Short problem: Retype the data below from the line with "Click into the File name field" up to and including the final line, leaving the pictures out of your answer.

○ ○ ○ ○

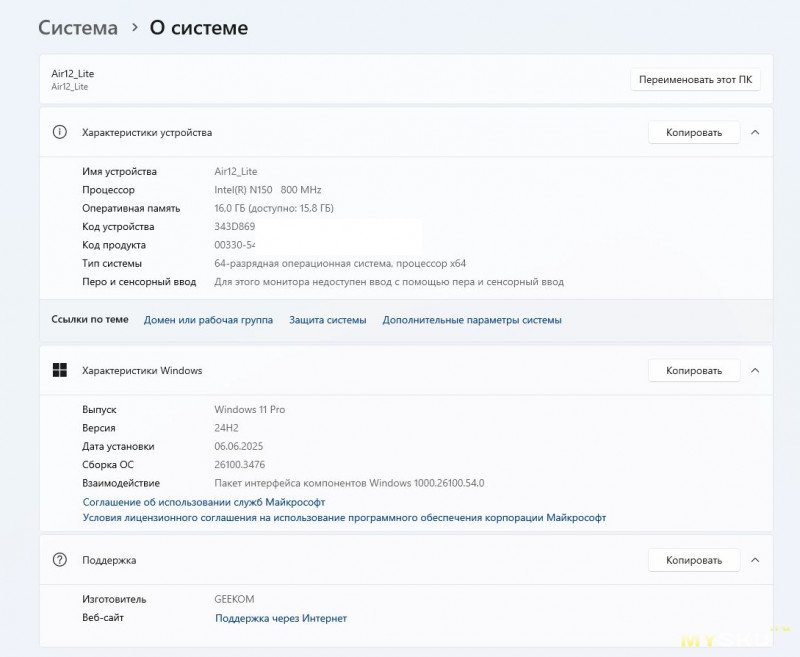The height and width of the screenshot is (657, 800).
Task: Copy Windows specifications with Копировать
Action: [694, 370]
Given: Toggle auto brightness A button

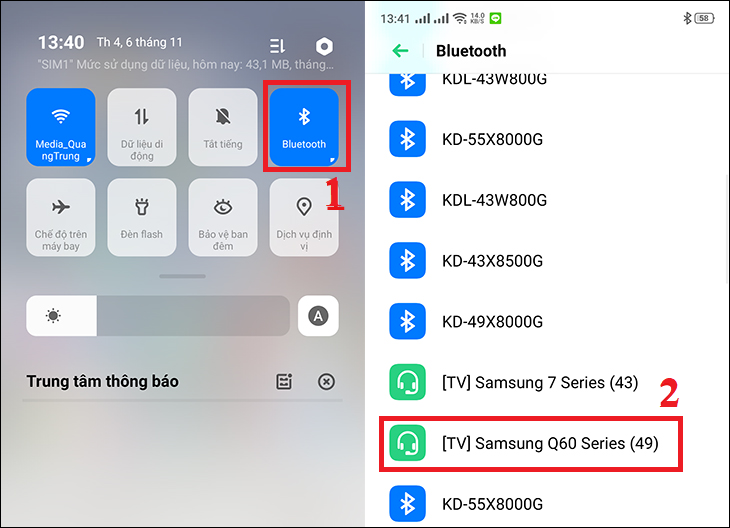Looking at the screenshot, I should [318, 316].
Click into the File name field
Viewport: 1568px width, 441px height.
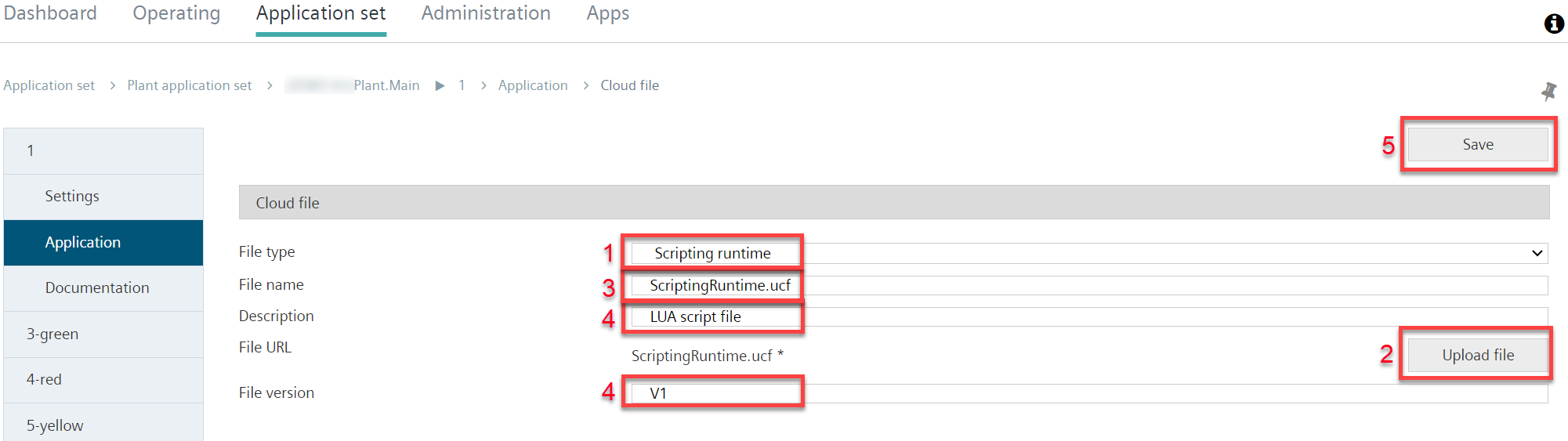tap(1089, 285)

○ ○ ○ ○

Written solution:
Click into the File name field
Viewport: 1568px width, 441px height.
tap(1089, 285)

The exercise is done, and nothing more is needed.